● **TASK**:
In the records below, find the line containing "Where should I click to: Expand" and the line containing "The width and height of the screenshot is (1568, 784)."; please repeat exactly the lines from one to the other, both included, and nothing more.

═════ DATA FOR PROCESSING ═════

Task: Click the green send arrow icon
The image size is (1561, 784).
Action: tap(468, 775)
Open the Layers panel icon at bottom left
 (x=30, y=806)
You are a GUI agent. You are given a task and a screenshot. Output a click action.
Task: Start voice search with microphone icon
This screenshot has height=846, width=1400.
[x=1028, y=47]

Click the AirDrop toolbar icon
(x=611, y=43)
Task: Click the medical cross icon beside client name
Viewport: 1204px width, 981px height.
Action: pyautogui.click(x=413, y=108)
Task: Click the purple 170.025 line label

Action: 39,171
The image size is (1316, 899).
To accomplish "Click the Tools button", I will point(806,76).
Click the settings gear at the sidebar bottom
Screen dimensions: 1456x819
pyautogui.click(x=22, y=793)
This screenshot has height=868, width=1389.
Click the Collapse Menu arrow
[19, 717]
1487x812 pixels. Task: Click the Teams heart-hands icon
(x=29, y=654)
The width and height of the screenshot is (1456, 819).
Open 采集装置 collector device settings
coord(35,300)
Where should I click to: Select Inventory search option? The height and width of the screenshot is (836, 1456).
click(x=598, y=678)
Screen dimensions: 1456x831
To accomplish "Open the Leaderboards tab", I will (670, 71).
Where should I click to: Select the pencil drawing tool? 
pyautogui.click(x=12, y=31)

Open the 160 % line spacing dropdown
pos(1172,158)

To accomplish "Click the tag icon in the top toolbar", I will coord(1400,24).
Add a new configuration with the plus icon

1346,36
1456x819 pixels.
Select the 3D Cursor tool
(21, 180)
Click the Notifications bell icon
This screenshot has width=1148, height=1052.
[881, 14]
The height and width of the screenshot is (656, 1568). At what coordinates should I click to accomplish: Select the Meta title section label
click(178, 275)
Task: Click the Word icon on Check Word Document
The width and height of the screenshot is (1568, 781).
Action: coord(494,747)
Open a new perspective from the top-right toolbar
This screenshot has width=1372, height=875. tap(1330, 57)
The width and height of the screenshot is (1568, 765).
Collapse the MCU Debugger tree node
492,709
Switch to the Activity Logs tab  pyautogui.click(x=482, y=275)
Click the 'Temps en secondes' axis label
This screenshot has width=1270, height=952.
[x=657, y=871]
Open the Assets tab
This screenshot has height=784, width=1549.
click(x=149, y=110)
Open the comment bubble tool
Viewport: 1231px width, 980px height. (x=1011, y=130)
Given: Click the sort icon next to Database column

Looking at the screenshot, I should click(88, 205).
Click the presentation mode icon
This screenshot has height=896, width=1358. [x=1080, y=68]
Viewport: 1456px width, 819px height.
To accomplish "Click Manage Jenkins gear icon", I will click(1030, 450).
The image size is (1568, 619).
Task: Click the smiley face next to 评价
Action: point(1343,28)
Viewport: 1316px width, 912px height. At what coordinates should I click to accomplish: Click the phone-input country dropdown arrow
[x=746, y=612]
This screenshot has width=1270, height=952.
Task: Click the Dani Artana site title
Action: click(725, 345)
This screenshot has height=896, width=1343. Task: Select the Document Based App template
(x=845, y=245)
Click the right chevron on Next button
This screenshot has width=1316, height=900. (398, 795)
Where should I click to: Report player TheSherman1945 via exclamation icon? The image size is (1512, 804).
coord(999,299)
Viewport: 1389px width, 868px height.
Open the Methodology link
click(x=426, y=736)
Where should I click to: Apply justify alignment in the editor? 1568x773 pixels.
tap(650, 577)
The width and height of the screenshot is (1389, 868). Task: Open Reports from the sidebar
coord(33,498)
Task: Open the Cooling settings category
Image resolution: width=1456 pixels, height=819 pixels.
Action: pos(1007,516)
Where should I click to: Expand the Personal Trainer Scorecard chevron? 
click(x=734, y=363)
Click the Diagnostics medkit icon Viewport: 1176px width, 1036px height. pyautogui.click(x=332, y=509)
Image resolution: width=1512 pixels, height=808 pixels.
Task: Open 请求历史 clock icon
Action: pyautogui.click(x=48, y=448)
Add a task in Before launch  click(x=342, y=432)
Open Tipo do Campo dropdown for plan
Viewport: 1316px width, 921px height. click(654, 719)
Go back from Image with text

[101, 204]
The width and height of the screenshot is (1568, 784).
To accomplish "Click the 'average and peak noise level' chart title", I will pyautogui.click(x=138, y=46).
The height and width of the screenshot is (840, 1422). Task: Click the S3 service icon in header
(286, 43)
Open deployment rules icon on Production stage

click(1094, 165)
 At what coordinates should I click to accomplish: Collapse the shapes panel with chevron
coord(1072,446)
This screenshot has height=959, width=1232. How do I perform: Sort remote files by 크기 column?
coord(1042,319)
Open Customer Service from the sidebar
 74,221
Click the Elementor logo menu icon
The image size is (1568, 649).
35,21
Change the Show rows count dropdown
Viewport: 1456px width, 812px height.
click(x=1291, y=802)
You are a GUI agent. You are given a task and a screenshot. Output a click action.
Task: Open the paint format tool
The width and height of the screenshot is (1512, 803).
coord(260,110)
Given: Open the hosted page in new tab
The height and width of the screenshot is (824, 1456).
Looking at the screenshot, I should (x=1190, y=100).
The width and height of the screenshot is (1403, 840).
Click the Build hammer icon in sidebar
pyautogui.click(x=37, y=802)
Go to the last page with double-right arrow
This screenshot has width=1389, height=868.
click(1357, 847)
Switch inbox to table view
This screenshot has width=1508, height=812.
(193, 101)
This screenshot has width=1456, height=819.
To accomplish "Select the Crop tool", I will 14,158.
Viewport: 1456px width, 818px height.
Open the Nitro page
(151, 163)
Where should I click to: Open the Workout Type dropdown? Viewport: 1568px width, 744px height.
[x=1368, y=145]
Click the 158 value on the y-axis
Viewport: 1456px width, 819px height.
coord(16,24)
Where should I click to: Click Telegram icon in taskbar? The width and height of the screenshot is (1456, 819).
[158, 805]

═════

● **COMPLETED EXERCISE**:
Where should I click to: Expand the Personal Trainer Scorecard chevron? 
click(x=734, y=363)
Click the Diagnostics medkit icon Viewport: 1176px width, 1036px height. pyautogui.click(x=332, y=509)
Image resolution: width=1512 pixels, height=808 pixels.
Task: Open 请求历史 clock icon
Action: pyautogui.click(x=48, y=448)
Add a task in Before launch  click(x=342, y=432)
Open Tipo do Campo dropdown for plan
Viewport: 1316px width, 921px height. click(654, 719)
Go back from Image with text

[101, 204]
The width and height of the screenshot is (1568, 784).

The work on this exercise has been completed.